(Saved entries)
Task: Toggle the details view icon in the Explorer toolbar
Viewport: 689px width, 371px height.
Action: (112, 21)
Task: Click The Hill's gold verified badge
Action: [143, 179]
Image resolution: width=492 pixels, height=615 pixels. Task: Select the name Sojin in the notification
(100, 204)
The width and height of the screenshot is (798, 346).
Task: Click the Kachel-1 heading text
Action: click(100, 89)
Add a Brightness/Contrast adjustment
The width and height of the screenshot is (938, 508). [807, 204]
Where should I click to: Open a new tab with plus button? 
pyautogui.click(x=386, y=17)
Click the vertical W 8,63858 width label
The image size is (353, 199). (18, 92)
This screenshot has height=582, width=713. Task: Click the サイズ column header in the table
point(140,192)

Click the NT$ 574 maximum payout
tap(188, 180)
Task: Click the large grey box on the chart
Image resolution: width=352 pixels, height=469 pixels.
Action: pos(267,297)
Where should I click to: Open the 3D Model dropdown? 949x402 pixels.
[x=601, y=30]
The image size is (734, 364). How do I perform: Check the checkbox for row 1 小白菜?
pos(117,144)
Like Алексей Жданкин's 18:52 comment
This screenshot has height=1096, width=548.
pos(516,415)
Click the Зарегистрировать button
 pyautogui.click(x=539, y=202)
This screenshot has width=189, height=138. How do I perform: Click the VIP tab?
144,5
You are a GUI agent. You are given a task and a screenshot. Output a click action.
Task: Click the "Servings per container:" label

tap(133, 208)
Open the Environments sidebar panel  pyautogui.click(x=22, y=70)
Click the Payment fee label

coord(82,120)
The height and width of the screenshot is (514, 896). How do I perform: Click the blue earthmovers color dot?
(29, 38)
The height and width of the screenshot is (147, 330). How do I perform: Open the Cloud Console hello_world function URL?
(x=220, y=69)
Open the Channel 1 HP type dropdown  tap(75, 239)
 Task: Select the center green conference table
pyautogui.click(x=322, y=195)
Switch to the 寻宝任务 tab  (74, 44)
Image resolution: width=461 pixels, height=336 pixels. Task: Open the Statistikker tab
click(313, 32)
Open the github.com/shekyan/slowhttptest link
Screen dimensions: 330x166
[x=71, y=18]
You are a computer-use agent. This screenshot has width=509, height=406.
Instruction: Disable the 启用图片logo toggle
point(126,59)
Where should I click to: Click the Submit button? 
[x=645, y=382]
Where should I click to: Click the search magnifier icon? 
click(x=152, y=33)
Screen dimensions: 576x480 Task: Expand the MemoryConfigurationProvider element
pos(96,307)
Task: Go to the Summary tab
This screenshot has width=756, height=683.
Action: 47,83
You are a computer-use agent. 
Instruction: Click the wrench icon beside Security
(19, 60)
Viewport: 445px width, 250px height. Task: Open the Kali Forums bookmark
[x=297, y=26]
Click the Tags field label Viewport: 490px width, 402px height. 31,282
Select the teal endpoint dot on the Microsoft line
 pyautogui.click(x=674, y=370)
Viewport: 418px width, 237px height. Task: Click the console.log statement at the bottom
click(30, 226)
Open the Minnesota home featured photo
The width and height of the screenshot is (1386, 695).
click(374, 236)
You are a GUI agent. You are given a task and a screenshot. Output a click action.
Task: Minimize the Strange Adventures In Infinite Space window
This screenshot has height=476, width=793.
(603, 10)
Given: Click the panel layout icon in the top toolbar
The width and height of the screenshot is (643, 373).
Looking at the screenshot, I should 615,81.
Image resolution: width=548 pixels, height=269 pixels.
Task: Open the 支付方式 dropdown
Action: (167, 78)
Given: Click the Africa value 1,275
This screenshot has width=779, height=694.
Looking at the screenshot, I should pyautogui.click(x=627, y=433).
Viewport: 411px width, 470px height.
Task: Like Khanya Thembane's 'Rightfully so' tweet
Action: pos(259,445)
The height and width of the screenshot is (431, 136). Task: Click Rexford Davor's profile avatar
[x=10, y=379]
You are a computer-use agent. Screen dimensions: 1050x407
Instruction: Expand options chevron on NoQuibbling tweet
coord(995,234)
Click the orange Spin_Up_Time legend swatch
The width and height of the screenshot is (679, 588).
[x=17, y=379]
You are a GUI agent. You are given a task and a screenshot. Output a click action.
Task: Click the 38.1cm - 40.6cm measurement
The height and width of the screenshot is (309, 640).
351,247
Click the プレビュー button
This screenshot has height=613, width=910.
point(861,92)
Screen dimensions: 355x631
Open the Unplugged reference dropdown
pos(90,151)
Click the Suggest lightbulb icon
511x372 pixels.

EXERCISE GOAL: Search each line of the entries for the string "computer", then say how many lines have it. Reply with the number only.

TASK RESULT: 3